【8月20日 AFP】フランス通信(AFP)は、第2次世界大戦(World War II)の混乱のさなかに創設された。仏パリでレジスタンス活動が激しさを増していた1944年8月20日、親ナチス政権の手中にあった通信社に押し入り、編集部を奪還したジャーナリストらによってAFPは誕生した。

 その前日には、レジスタンスのリーダー、アンリ・ロルタンギ(Henri Rol-Tanguy)が、4年間にわたってパリを占領していたナチス・ドイツ(Nazi)に対して蜂起するよう市民に呼び掛けていた。

■ナチスのプロパガンダ機関

 8人のジャーナリストたちは午前7時、パリ中心部のブルス広場(Place de la Bourse)にある証券取引所近くの崩れかけた建物の前に集まった。その建物には、フランス情報局(OFI)が入っていた。

 そこは以前、世界初の通信社「アバス通信(Agence Havas)」の本社だったが、1940年にフランスの親ナチス政権が国有化し、OFIを設置していた。

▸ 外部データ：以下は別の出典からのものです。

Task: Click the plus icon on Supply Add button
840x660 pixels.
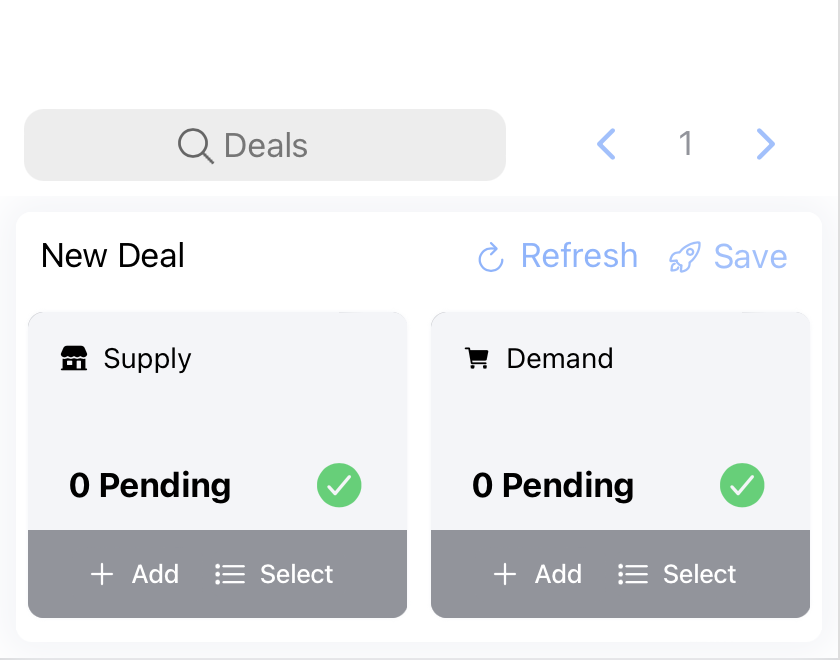Action: click(x=101, y=574)
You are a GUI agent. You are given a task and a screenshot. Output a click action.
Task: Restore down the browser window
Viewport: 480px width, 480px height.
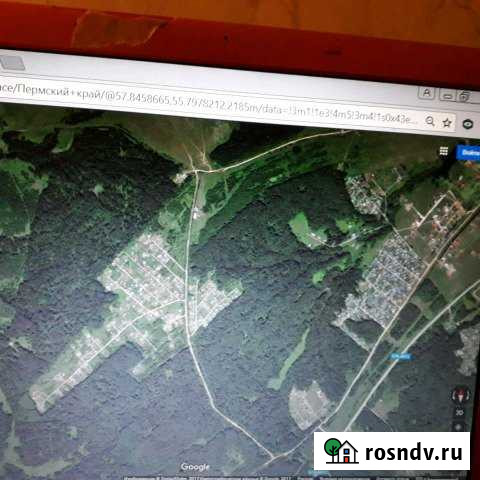[465, 96]
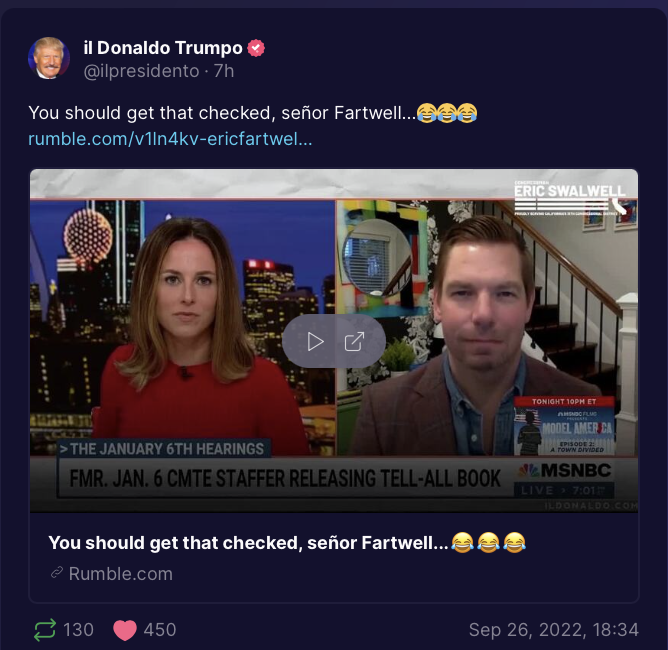Screen dimensions: 668x650
Task: Click the Rumble.com source label
Action: (121, 574)
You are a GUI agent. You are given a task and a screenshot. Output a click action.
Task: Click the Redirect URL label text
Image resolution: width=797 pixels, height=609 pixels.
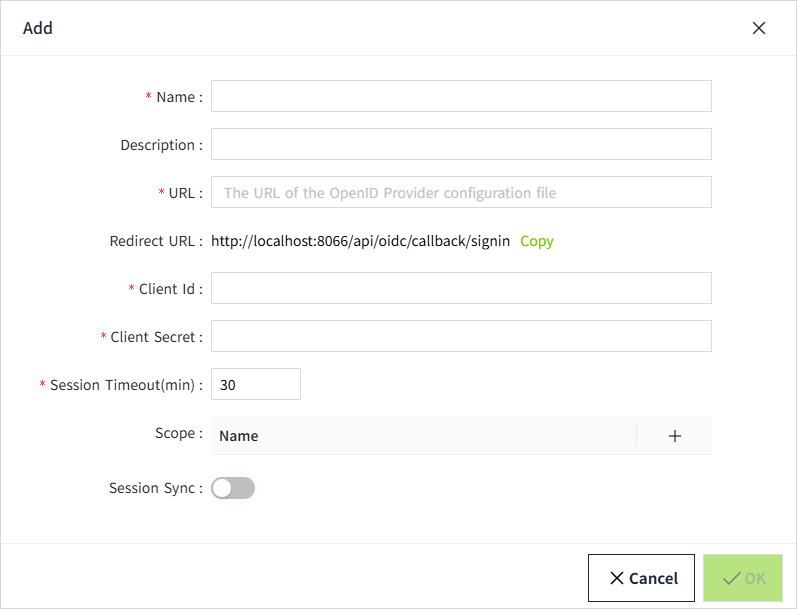click(x=154, y=241)
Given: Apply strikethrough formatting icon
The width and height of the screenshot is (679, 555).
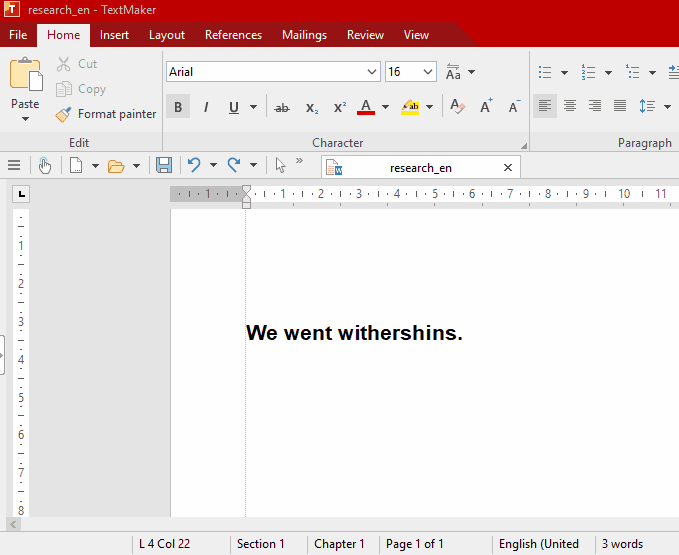Looking at the screenshot, I should (x=282, y=107).
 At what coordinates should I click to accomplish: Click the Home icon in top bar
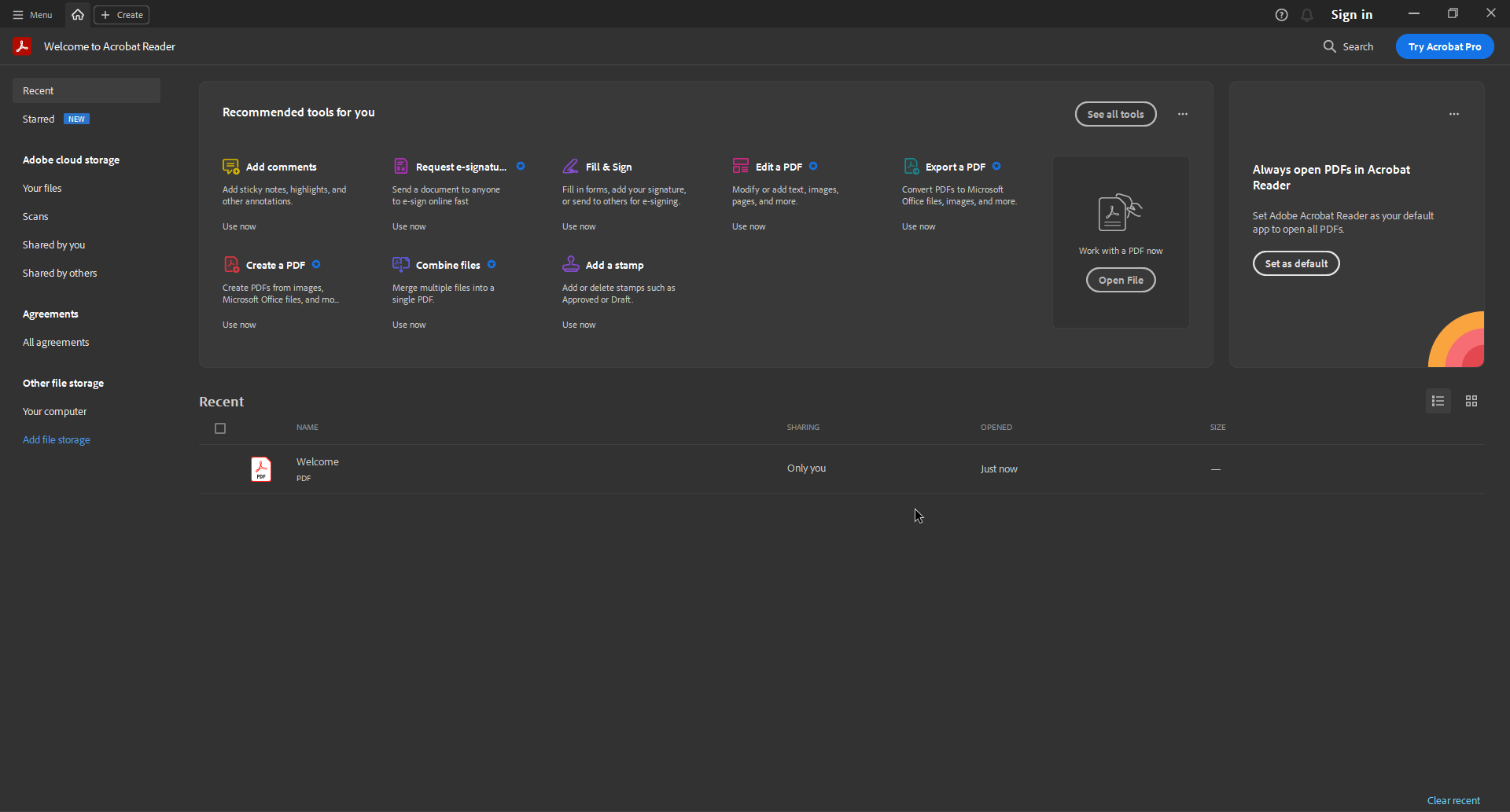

 踏み込んだジャーナリスト8人のほとんどは、アバス通信の元編集者だった。その一人だったジル・マルティネ(Gilles Martinet)は、2004年のラジオインタビューで当時を振り返り、OFIは「ドイツのプロパガンダ機関となっていた」と語った。

■「動くな」

 ほどなくしてジャーナリストの一団に、パリ解放を計画していたレジスタンス委員会から派遣された警官2人が加わった。武器を所持していたのはこの警官2人だけだった。

 彼らは階段を忍び足で上ると、一斉に通信社になだれ込んだ。中にいた10人が驚いて頭を上げた。

「動くな。誰もここから離れるな」。ジャーナリストたちの中で最年長だったマルシャル・ブルジョン(Martial Bourgeon)が叫んだ。「今から君たちは、ドイツのためではなく、フランスのために働くことになる」。その場にいた1人のドイツ人検閲官は地下室に連れて行かれ、監禁された。編集長はジル・マルティネが務めることになった。

 ジャーナリストたちはすぐに仕事に取り掛かった。最初に行ったのは、ひそかに地下新聞を発行していたグループらと連絡を取り合うことだった。